Trea mendapat meja yang berdekatan dengan Ezra, dia duduk membelakangi Ezra dan ketika kedua temannya sibuk memesan makanan--mereka sudah hafal betul pesanan Trea--Trea mengetikkan pesan untuk Ezra.
Zra, udah makan siang belum? Makan apa?
Trea menunggu dengan sabar, mungkin ada sekitar lima menit selang waktu hingga Rubi dan Sakura duduk di kursi mereka, barulah Ezra membalas pesan dari Trea.
Udah. Makan soto.
Senyuman Trea melebar. Singkat, padat, dan jelas. Paling penting, pemuda itu jujur makan soto, meski pun tidak balik bertanya kepada Trea.
Enaknyaa
Setelah membalas pesan itu, Trea mencoba fokus dengan sotonya yang telah tiba di meja. Saat sedang makan, fokus Trea terpecah kembali ketika Ezra dan temannya bangkit dari meja mereka, melangkah menuju ke penjual untuk membayar. Tak lama kemudian, keduanya melangkah meninggalkan tempat makan tersebut. Trea tersenyum tipis dan menghela napas, sepertinya Ezra tak menyadari keberadaannya. Lagi pula, jika pun sadar, apa yang terjadi? Ezra juga tak akan peduli.

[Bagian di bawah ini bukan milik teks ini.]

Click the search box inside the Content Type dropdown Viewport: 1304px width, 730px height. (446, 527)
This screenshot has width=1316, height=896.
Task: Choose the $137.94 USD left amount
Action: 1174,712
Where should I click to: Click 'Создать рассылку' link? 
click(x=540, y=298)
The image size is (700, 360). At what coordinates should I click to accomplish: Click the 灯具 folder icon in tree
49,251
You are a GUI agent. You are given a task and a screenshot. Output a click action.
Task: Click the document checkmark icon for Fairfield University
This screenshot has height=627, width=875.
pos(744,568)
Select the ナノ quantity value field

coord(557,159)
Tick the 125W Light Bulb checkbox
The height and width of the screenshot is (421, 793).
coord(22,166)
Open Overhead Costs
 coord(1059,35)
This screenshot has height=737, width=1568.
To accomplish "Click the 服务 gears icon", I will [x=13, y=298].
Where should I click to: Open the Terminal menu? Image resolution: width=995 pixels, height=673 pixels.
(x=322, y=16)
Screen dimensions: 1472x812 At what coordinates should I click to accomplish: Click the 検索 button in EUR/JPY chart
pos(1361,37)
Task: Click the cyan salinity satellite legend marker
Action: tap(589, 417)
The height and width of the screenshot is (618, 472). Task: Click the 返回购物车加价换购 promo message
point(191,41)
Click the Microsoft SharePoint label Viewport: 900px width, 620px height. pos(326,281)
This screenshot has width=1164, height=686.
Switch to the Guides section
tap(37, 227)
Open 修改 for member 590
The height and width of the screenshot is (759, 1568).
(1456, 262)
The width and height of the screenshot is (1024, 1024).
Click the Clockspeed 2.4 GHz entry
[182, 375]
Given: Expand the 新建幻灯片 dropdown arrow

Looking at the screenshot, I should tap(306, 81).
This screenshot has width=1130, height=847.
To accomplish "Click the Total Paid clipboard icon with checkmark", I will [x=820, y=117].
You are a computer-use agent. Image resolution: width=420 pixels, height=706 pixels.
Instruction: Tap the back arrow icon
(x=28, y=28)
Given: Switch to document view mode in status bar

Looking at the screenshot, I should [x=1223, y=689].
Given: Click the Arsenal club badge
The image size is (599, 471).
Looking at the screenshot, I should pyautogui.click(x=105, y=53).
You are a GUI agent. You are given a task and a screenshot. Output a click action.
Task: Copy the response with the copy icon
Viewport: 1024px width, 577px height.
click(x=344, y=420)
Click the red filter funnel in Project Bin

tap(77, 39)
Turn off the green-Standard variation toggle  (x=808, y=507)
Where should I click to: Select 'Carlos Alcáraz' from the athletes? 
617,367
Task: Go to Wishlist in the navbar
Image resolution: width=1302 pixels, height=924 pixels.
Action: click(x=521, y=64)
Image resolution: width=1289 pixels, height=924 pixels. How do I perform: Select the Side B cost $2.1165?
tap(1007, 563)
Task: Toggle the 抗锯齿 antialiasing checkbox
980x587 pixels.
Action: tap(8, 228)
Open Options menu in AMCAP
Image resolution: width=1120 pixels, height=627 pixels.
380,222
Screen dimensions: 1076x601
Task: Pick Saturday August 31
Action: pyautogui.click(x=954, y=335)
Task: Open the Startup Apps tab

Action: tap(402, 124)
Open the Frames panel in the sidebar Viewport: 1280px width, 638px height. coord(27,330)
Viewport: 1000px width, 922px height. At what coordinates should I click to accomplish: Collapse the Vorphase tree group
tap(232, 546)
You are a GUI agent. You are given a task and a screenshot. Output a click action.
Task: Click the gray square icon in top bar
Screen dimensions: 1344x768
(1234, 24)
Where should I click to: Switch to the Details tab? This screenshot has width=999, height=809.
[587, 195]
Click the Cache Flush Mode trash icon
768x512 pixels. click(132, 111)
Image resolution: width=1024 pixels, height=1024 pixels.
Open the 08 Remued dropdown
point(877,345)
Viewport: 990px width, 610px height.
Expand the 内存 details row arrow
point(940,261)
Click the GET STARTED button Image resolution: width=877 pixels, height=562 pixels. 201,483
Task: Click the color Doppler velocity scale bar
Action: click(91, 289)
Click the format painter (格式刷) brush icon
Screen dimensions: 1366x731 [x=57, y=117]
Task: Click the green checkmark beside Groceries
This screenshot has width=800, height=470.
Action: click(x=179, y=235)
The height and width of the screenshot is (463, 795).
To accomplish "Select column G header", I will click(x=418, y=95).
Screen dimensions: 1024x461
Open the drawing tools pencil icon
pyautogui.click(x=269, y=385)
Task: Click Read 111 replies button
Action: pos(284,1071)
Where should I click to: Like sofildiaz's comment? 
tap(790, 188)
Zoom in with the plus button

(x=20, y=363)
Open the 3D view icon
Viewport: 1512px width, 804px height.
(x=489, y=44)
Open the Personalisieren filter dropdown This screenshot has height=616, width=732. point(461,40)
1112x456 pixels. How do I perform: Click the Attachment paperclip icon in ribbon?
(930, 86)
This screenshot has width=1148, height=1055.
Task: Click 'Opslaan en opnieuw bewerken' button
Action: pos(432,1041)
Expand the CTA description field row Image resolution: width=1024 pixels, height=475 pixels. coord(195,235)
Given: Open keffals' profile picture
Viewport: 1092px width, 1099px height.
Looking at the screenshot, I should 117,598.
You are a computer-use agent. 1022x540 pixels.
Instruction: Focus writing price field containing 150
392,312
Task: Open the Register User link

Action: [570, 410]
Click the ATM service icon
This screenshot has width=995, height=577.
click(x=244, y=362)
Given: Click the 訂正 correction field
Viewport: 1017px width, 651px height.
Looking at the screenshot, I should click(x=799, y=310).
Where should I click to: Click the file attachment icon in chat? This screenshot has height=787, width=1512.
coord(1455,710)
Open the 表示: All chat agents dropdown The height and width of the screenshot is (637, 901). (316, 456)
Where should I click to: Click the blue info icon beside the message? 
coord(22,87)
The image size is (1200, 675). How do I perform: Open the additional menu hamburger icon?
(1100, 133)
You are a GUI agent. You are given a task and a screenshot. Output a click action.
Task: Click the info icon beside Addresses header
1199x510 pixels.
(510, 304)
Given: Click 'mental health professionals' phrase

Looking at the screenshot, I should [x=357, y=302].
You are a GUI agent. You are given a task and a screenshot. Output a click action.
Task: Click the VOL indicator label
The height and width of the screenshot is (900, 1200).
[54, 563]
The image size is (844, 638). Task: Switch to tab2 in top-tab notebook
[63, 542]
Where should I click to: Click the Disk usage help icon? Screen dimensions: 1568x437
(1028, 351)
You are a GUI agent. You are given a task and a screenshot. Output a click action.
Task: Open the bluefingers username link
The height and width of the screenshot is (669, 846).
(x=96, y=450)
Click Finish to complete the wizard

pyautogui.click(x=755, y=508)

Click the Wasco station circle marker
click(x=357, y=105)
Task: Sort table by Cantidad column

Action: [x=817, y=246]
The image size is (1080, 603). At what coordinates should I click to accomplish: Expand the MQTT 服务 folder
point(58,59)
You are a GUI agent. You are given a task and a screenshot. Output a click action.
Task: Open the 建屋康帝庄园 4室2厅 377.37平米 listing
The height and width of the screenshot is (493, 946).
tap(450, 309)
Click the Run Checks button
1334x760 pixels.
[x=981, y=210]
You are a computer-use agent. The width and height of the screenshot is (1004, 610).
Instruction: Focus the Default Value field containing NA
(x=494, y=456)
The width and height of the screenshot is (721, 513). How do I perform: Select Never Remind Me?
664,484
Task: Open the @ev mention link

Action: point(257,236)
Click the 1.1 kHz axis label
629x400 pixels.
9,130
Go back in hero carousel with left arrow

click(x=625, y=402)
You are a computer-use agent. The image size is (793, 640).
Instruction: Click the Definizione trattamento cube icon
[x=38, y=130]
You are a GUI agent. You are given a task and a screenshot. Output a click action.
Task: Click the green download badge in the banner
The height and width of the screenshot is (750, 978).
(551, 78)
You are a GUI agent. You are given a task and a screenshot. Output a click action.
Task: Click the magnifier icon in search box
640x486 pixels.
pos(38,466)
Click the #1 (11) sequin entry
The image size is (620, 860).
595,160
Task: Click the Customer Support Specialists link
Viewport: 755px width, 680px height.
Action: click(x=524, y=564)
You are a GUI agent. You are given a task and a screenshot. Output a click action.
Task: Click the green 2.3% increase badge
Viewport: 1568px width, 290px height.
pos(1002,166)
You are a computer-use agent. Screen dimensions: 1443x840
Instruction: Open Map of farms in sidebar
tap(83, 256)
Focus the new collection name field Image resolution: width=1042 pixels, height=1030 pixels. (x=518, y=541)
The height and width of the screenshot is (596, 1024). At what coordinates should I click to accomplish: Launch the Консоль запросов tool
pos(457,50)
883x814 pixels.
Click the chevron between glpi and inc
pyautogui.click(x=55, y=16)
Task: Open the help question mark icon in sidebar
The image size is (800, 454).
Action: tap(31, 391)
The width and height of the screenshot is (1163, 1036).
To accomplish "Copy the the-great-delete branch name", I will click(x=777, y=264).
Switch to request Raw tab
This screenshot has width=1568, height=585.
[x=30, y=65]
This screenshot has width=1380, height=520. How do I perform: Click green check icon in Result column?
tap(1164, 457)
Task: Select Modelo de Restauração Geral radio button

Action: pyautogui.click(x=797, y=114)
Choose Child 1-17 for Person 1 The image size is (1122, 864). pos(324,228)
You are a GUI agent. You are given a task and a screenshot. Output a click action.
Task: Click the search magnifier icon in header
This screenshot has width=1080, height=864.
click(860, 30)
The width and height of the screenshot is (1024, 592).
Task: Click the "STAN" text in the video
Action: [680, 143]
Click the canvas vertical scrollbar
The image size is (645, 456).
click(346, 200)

Trea baru saja hendak fokus kembali dengan sotonya ketika ponselnya bergetar, sebuah pesan masuk dan senyuman lebar kembali muncul di bibir Trea.
Gak usah pakai perfume banyak-banyak kalau mau makan soto doang.
Ah, Ezra menyadari keberadaannya?
Selesai makan, Trea kembali ke kantor dan melaksanakan aktivitas seperti biasa. Trea pulang ke kostan pukul lima dan tiba pukul setengah enam sore. Sesampainya di kostan, tak banyak yang gadis itu lakukan. Dia langsung mandi dan memainkan ponsel di atas kasur, hingga satu pesan masuk mengalihkan perhatiannya. Dari nomor asing yang tidak dia ketahui.
Ini baru permulaan, Trea. Lo, sih, macam-macam sama gue.
Trea memejamkan mata dan menahan diri untuk tidak membalas pesan yang dia ketahui dari sang mantan tersebut. Tapi sungguh, Trea tak menyangka dia akan menghadapi masalah seperti ini hanya karena putus dari Calvin. Sungguh, tak pernah terpikirkan jika seorang Calvin bisa membuat masalahnya sebesar ini. Bahkan hingga membuatnya terancam akan kehilangan pekerjaan.
Gadis berambut panjang itu menghela napas dan menarik laptop yang ada di atas nakas, sisi kiri ranjang tidurnya. Begitu laptop terbuka, layarnya menunjukkan website Jobstreet yang kemarin malam sempat dia buka. Trea harus mempersiapkan pekerjaan lain, jikalau dia dipecat dari pekerjaannya saat ini hanya karena Calvin. Ditambah, dia tak bisa terus mengandalkan uang pemberian orangtuanya tiap bulan untuk bertahan hidup. Trea cukup lelah menjadi beban, dia ingin meringankan beban kedua orangtuanya di kampung.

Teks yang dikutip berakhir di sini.